[Provided entries Boundary: Start]
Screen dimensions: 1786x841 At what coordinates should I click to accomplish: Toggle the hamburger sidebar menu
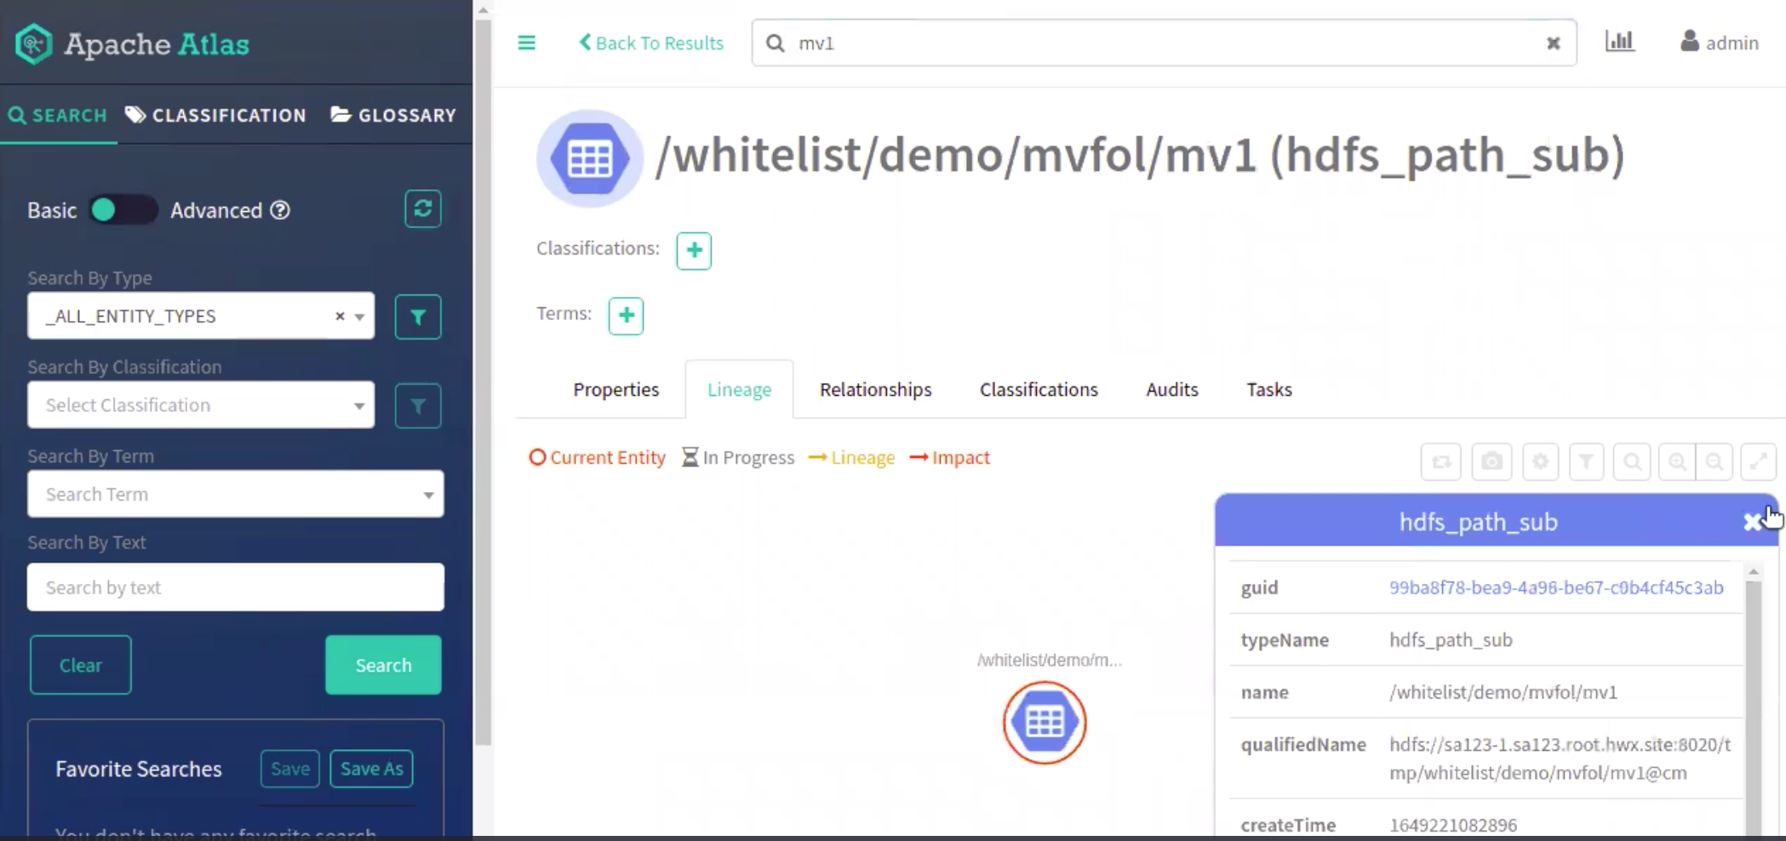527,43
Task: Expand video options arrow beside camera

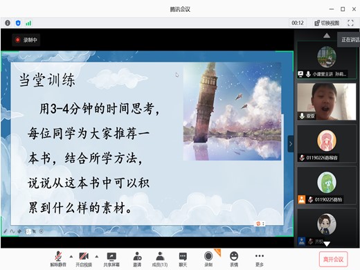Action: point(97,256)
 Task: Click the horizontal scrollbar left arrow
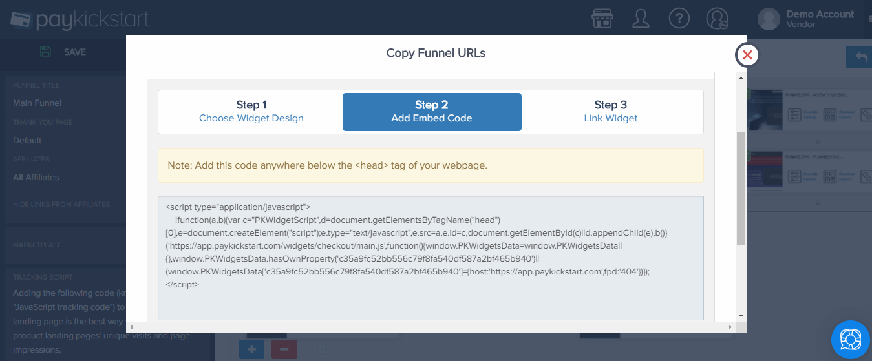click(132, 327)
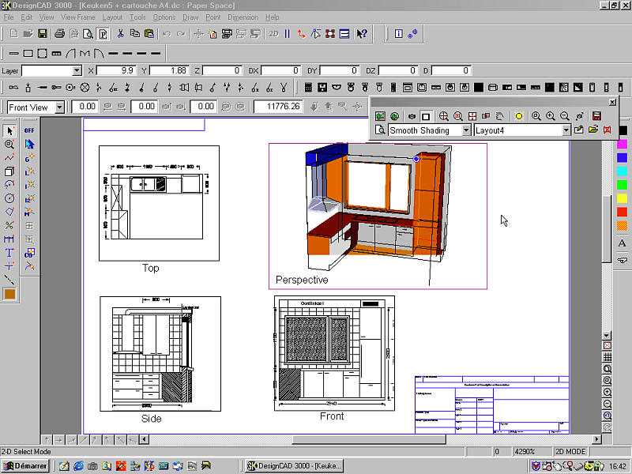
[Provided entries Boundary: End]
[Provided entries Boundary: Start]
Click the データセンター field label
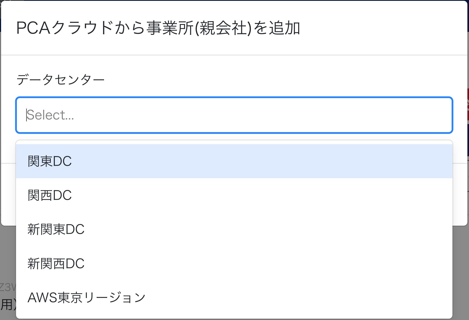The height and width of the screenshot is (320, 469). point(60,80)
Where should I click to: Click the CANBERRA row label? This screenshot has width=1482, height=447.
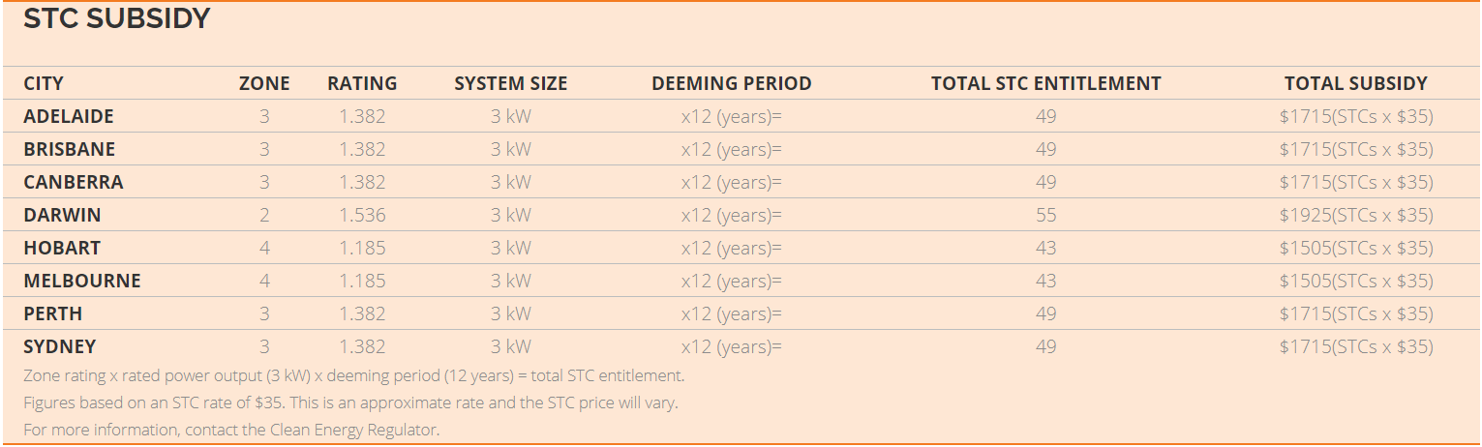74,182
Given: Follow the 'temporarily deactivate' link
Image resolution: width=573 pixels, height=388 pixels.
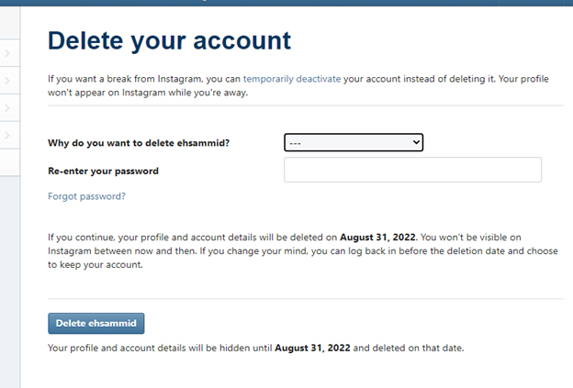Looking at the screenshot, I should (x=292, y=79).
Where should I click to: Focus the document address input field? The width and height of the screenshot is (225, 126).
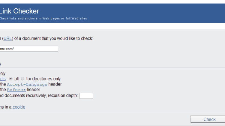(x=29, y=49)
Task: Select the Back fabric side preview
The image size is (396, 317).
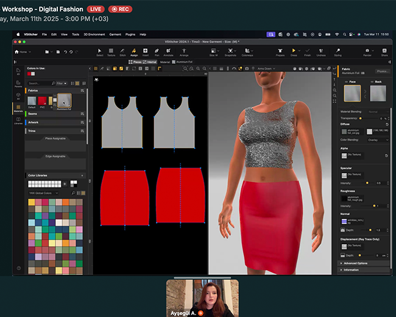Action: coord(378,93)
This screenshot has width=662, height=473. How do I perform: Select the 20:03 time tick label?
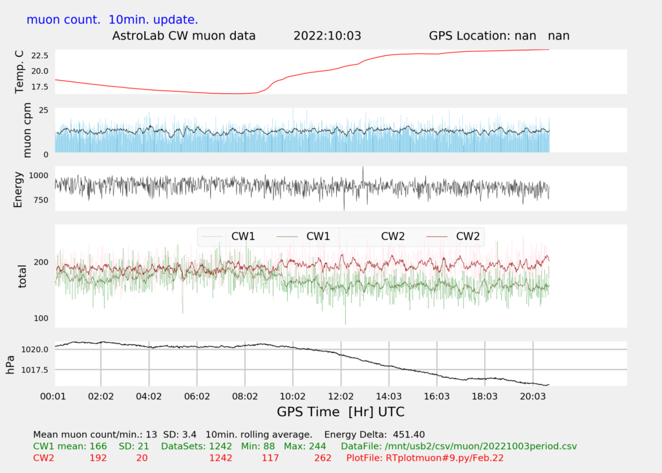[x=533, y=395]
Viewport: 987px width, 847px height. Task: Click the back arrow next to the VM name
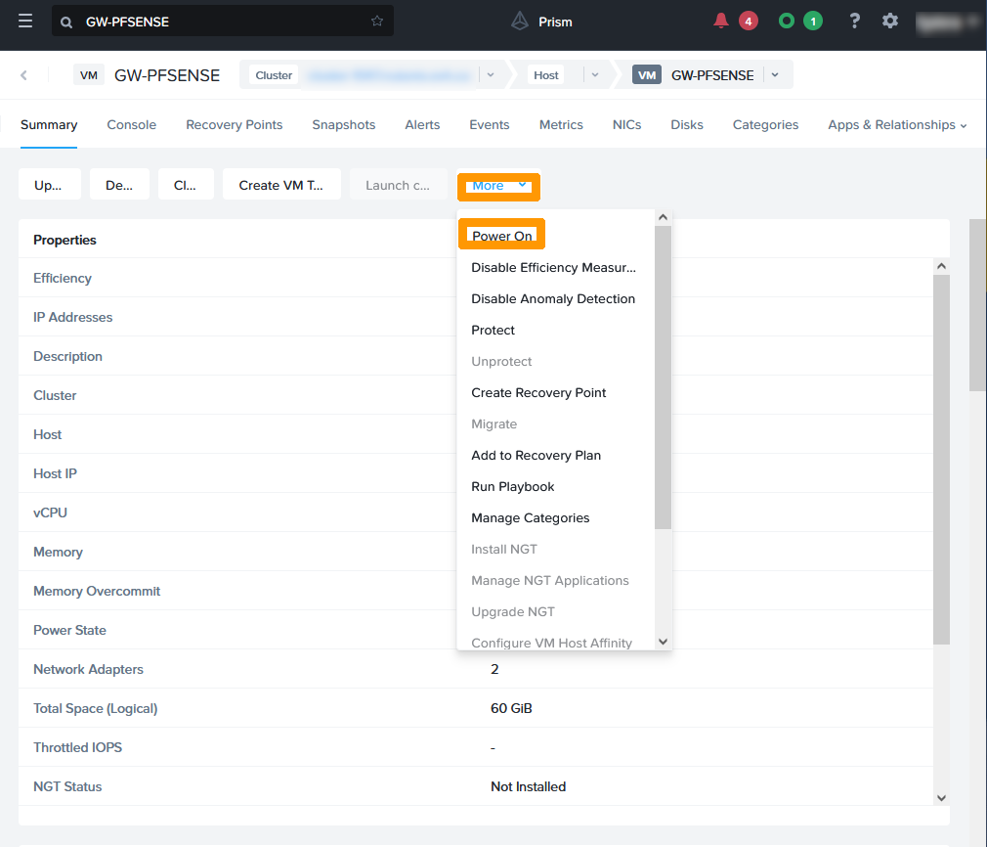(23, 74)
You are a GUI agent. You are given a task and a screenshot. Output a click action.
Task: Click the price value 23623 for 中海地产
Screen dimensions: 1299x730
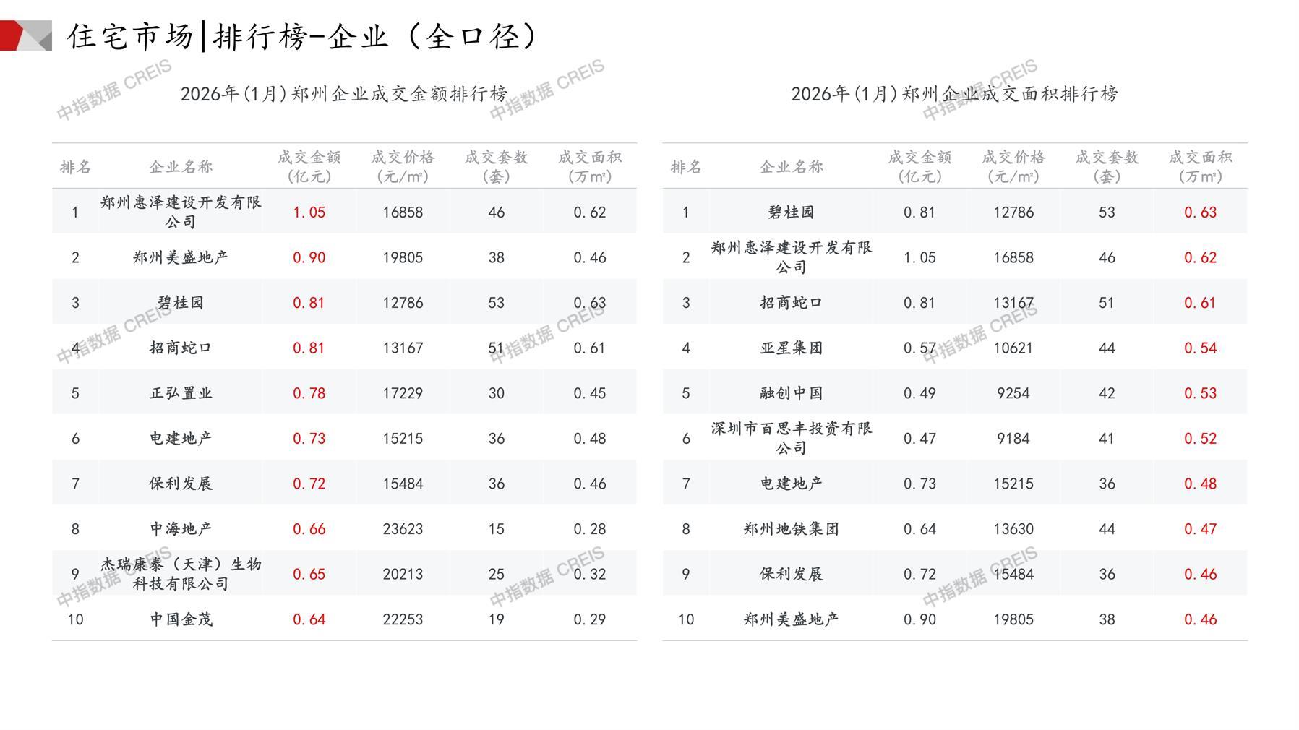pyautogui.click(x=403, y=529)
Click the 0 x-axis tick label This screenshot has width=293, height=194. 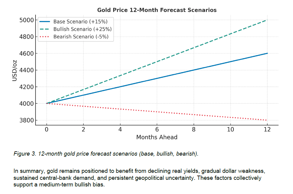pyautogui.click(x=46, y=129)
[Provided entries Boundary: End]
Copy only these lines from the records above, exactly: the one with "The image size is (396, 317).", the one with "You are a GUI", and those between. Skip the pictures.

Response box:
The image size is (396, 317).
Action: coord(378,93)
This screenshot has width=662, height=473. How do I perform: Select the 20:03 time tick label?
[x=533, y=395]
Viewport: 987px width, 847px height. Task: Click the back arrow next to the VM name
(23, 74)
You are a GUI agent. You are given a task and a screenshot. Output a click action.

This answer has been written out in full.